We’ve gone over a lot of code and a lot of steps, so I figured I’d hit the major bullet points in case you’re looking for a TL;DR:

1. Use Steam API to get your list of games and your playtime
2. Scrape SteamSpy to get the median playtime for a game and a game’s distribution of tag data
3. Define your engagement with a game by taking the difference between your playtime and the median for a game. Pass that through a sigmoid function to more or less normalize the scores
4. Join the tag data for games you’ve played to your sigmoid score, then multiply that score through the tag data and sum up per tag. This develops a profile for which tags you like the best based on your sigmoid score
5. With that handy profile data, compute a dot product with a game you’re interested in’s tag distribution. This gives you that game’s final score
6. Sort by score!

Some aspects I’d look into further: using my individual percentile per game instead of a sigmoid. This might be more accurate than simply doing sigmoid(my_time – median), but the latter is certainly faster than manually scraping that data from SteamSpy.

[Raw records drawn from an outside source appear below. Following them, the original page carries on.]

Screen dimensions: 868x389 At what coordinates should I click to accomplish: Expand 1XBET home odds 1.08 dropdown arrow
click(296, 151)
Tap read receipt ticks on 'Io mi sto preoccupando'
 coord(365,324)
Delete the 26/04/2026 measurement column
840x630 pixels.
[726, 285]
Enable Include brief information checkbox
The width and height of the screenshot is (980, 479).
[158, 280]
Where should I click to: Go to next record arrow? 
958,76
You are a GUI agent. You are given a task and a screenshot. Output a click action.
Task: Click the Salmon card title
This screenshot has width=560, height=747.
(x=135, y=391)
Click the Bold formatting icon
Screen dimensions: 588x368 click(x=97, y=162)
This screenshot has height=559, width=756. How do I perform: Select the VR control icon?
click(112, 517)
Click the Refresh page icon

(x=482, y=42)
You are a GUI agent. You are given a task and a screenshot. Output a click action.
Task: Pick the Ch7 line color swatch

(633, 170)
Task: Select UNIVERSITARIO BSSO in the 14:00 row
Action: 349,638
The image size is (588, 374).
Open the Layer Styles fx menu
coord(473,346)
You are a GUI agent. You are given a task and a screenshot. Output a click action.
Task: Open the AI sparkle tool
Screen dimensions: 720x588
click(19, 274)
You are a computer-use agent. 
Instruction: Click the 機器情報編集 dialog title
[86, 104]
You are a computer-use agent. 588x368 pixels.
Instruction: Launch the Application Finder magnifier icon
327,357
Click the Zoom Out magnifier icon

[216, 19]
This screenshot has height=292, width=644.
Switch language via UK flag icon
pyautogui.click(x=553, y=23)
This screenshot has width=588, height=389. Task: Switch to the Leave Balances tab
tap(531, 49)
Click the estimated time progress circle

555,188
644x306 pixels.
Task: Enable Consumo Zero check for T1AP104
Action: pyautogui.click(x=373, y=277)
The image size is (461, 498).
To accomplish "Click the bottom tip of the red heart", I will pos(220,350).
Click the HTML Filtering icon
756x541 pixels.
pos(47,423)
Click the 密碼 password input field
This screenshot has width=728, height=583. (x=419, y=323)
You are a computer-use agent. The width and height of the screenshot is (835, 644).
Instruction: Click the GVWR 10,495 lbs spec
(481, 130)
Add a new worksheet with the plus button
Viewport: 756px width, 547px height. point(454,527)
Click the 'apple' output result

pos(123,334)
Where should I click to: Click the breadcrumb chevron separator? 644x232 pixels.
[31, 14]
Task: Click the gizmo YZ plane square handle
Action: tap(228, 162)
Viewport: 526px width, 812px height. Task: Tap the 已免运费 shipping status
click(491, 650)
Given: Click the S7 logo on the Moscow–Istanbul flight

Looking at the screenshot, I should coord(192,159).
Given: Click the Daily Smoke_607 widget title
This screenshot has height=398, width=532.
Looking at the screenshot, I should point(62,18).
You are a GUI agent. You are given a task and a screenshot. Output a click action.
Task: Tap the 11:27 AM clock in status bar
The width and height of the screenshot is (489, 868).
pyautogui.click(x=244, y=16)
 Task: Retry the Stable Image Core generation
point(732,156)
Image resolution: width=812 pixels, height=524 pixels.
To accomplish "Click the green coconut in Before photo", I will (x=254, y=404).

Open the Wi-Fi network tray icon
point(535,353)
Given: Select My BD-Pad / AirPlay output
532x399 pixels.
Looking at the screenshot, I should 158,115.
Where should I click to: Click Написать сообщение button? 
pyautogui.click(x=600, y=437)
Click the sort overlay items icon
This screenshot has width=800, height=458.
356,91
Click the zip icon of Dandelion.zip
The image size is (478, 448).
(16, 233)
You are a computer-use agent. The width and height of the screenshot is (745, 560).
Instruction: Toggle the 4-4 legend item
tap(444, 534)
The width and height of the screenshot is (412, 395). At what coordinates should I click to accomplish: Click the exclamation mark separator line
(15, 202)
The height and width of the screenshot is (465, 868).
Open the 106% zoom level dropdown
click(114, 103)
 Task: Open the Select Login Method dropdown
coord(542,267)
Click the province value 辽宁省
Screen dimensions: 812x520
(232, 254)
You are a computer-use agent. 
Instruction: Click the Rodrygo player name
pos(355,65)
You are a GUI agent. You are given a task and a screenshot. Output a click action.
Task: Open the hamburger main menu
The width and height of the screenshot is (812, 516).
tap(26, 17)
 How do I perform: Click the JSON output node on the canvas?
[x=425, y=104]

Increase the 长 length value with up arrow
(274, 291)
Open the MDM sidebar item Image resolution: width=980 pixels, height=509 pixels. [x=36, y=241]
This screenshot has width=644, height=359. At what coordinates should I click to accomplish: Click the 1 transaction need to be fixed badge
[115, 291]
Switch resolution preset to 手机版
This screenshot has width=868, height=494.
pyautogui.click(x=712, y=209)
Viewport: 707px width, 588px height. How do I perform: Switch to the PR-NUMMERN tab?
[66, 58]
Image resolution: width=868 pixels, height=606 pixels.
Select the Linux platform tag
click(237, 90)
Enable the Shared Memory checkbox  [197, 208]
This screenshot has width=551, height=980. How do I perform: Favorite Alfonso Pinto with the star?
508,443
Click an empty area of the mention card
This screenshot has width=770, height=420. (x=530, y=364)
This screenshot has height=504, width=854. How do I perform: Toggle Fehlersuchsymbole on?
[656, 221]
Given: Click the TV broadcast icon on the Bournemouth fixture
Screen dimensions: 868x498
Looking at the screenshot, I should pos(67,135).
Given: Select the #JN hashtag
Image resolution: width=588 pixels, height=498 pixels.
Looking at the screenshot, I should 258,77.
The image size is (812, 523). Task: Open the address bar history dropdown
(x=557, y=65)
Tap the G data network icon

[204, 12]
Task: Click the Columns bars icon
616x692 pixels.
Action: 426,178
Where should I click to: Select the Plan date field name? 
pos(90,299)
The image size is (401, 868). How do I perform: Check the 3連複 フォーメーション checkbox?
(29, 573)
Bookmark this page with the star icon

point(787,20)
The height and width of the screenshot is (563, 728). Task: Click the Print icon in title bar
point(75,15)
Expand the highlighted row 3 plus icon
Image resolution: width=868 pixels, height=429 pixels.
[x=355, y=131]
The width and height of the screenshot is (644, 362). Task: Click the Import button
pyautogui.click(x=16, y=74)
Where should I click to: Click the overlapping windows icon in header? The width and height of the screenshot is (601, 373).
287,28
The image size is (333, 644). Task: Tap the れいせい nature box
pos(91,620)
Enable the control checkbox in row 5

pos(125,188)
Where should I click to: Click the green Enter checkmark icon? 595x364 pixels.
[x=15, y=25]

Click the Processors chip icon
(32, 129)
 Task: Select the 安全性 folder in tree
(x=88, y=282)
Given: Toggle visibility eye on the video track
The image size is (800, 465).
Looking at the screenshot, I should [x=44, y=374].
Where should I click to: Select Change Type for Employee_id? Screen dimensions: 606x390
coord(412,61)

I think a fun next step to this analysis would be to have the final loop run over *all* app ids in steam. I’m sure there’s some games out there that I have no clue about which might match my distribution of tag preferences to great effect.

In my case I applied this prediction to games in my Steam wishlist since there was a lot of data in there already. However, having this kind of data setup only really works for users that have played a good number of games to build out a reasonable portfolio of tag preferences. If you have a user who just plays 2 games and you have 10 or 20 tags to work with, you might not be able to predict so well. The way around that, I think, is the Steam discovery queue. So if I were putting this into production on Steam’s backend, I’d probably build a user profile based on their discovery data if a user has something like less than 10 games played. I imagine it would be a good way to seed the data first before starting predictions.